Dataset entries
/---
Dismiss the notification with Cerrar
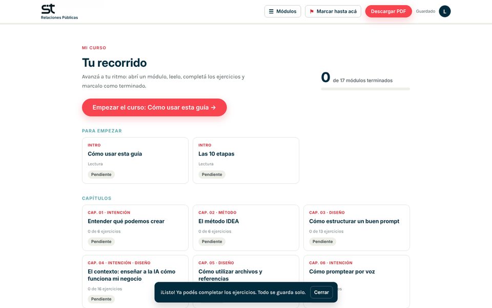 click(321, 292)
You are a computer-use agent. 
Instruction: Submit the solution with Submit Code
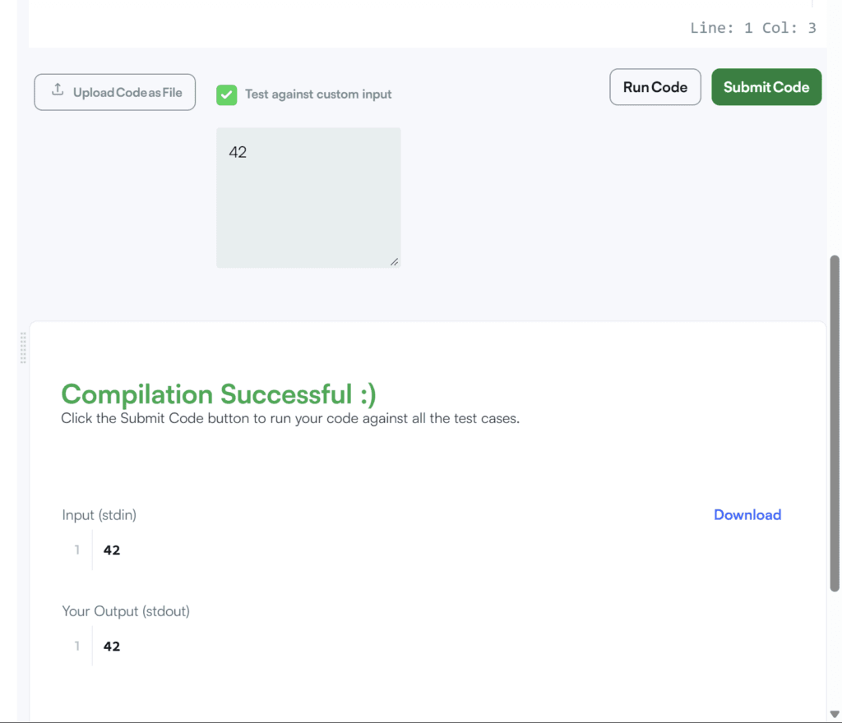coord(766,87)
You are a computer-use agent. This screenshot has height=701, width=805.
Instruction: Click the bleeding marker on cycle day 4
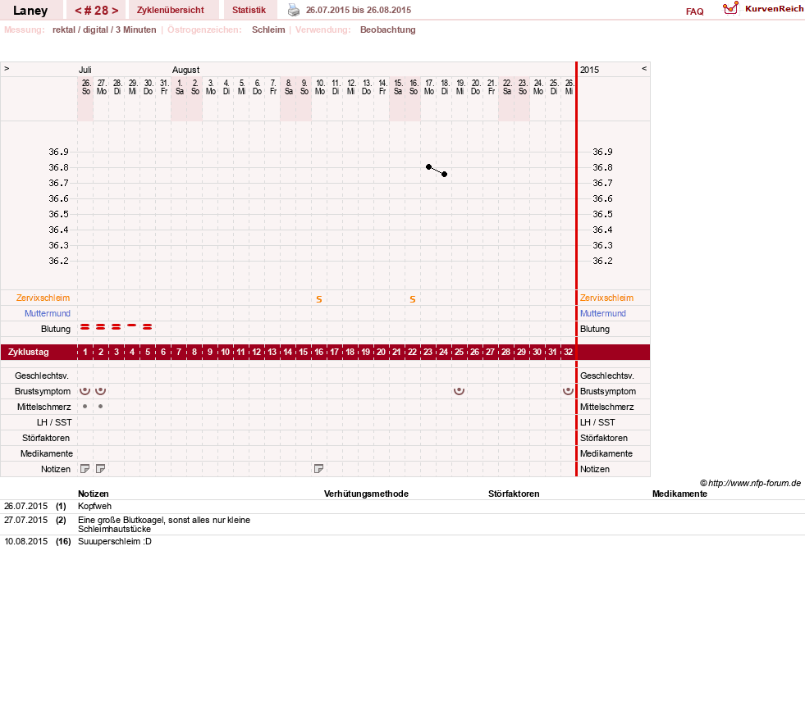pos(132,325)
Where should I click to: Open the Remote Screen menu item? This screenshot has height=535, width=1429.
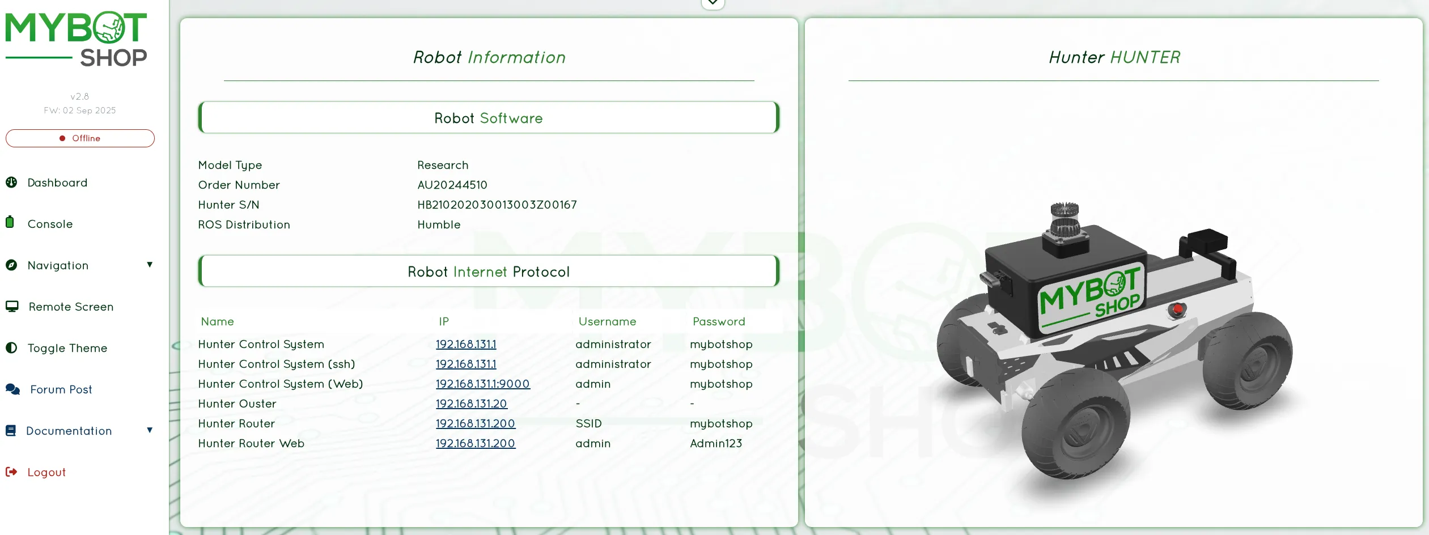click(71, 307)
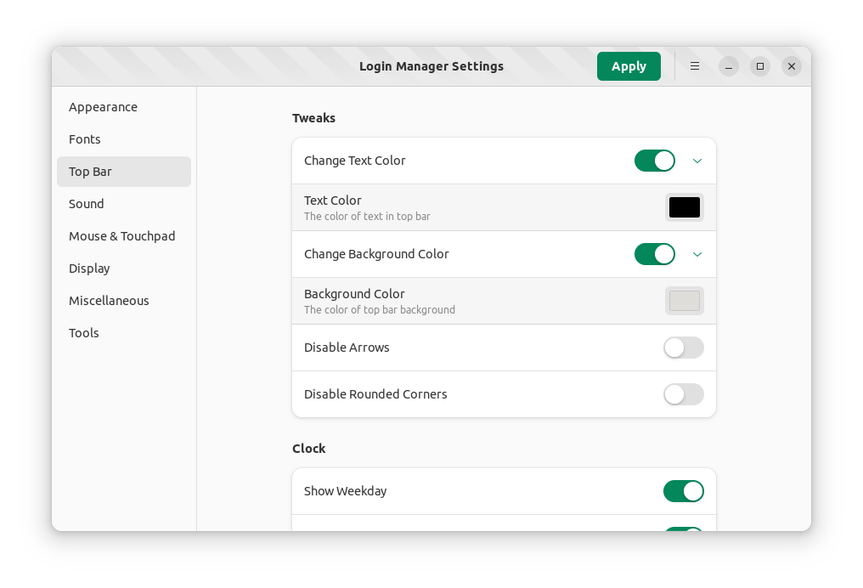Collapse the Change Background Color row chevron
863x588 pixels.
[x=697, y=254]
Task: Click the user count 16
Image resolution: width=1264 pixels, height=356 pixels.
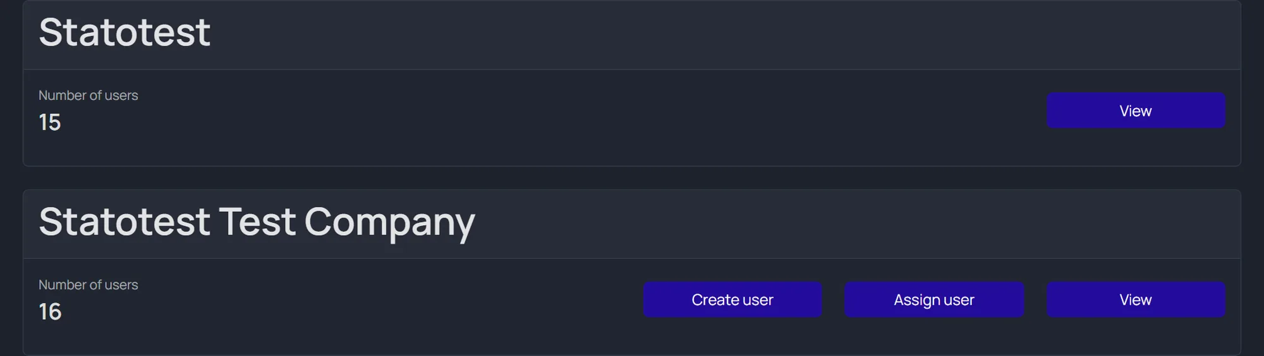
\---
● WHAT THE TASK REQUIRES: Retype every entry above exactly, leaving out the pictures.

● REPLY TO THE EXERCISE:
Dismiss the notification with Cerrar
 click(321, 292)
You are a computer-use agent. 
Instruction: Submit the solution with Submit Code
coord(766,87)
You are a computer-use agent. This screenshot has height=701, width=805.
Instruction: Click the bleeding marker on cycle day 4
pos(132,325)
Where should I click to: Open the Remote Screen menu item? This screenshot has height=535, width=1429.
click(71, 307)
Collapse the Change Background Color row chevron
863x588 pixels.
[x=697, y=254]
Task: Click the user count 16
Image resolution: width=1264 pixels, height=356 pixels.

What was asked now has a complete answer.